«Clause Zéro Kérosène» au service du localisme dans les villes?

«Clause Zéro Kérosène» au service du localisme dans les villes?

 

La clause zéro kérosène envisagée par certains maires vise évidemment à mettre fin au scandale des productions notamment de produits frais qui font des milliers de kilomètres avant d’atteindre les assiettes françaises ( notons qu’elle aurait aussi des répercussions en sens inverse pour les exportations). Vincent You , adjoint au Maire d’Angoulême propose d’assurer la promotion du localisme dans un papier du Figaro. Une clause zéro kérosène qui pourrait être appliquée à d’autres produits destinés par exemple aux équipements publics. La Clause Zéro Kérosène ne va pas, toute seule, sauver notre agriculture. Le problème cependant c’est qu’il y a quand même des contradictions entre des préoccupations environnementales qui voudraient favoriser le localisme et certains aspects du droit commercial. Sans parler des mesures de rétorsion qu’appliqueraient certains pays vis-à-vis de marchandises exportées de France. Le localisme  de ce point de vue ne pourrait sans doute pas résoudre tous les problèmes liés aux énormes gaspillages de transport et de logistique mais sa promotion au moins partielle  serait de nature à influencer la structure complètement éclatée des processus de production et de distribution.. Nous pouvons dire que nous refusons que des haricots du Canada ou du Kenya, sitôt cueillis soient servis dans les assiettes de nos petits pour accompagner les viandes brésiliennes! Trop souvent, les élus municipaux se focalisent sur le bio, sans veiller à la provenance des denrées, question pourtant beaucoup plus fondamentale au plan écologique.

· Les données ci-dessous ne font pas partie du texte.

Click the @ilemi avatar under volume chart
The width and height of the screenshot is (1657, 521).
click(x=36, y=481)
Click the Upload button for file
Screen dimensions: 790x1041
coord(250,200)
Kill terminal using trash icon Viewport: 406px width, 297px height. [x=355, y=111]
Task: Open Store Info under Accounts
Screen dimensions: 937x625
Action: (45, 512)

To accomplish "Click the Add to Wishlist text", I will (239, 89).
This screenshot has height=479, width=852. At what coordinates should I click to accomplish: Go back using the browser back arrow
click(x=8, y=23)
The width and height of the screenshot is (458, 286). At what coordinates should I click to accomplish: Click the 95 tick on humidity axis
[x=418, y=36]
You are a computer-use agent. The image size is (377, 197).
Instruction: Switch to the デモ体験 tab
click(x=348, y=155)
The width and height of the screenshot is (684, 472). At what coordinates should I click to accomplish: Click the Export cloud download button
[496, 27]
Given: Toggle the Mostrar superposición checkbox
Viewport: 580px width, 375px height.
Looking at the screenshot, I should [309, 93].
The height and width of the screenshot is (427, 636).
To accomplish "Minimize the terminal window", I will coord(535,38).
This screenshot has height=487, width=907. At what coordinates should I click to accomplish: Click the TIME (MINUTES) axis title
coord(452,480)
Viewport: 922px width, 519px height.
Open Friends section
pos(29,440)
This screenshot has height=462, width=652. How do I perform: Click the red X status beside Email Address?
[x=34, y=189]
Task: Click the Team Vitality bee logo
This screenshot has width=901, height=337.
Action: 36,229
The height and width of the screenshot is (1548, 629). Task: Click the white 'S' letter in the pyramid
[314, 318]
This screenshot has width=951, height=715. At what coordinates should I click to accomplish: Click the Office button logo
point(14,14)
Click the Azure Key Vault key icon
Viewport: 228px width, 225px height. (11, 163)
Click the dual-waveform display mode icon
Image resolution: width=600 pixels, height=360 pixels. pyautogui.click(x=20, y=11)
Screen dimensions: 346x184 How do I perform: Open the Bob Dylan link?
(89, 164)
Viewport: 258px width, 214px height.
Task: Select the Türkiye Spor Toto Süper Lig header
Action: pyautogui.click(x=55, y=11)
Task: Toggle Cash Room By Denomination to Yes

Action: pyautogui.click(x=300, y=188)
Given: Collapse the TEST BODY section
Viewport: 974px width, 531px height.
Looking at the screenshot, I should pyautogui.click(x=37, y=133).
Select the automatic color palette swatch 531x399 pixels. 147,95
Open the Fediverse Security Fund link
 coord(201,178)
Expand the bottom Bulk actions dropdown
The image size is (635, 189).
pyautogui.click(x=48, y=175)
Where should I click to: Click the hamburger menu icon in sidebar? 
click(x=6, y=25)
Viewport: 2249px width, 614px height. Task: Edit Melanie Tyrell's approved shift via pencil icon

La Clause Zéro Kérosène consiste à remettre la distance à distance. Elle pose les bases d’une forme d’écologie qui donne un avantage comparatif à la production locale. Et tant mieux pour les gourmands: les meilleurs fruits et légumes ont été cueillis peu de temps avant d’être consommés. Vouloir réveiller le sens du goût chez nos enfants, c’est donc veiller à les nourrir avec des produits frais. C’est choisir de leur servir des denrées qui n’ont pas pris le bateau pendant deux ou trois semaines pour traverser un océan. En interdisant l’avion, au titre de la lutte contre les gaz à effet de serre, on peut donc associer une volonté de privilégier des produits gustatifs qui viennent d’être cueillis et, donc, qui viennent d’à côté!

Pénaliser les transports qui utilisent le kérosène est une étape symbolique. Elle consiste à dire que la COP21 doit cesser d’être en contradiction avec notre droit. Elle consiste à souligner la nécessité de revoir le droit de nos marchés publics pour enfin y intégrer un indice carbone qui intègre le cycle de vie des produits.

Angoulême peut se réjouir d’avoir porté la Clause Molière qui a permis de considérablement freiner l’essor du travail détaché au détriment de l’emploi local, en assurant la sécurité de tous les ouvriers. Avec la Clause Zéro Kérosène nous avons ouvert un nouveau chemin. Là où ils sont, les élus qui le décident peuvent réintroduire la distance dans l’économie mondiale. Tout n’est pas à notre porte. Traverser un océan ne met pas douze heures, mais une à trois semaines. Choisir un produit de saison, vouloir le servir frais et en pleine maturité, implique d’acheter à proximité.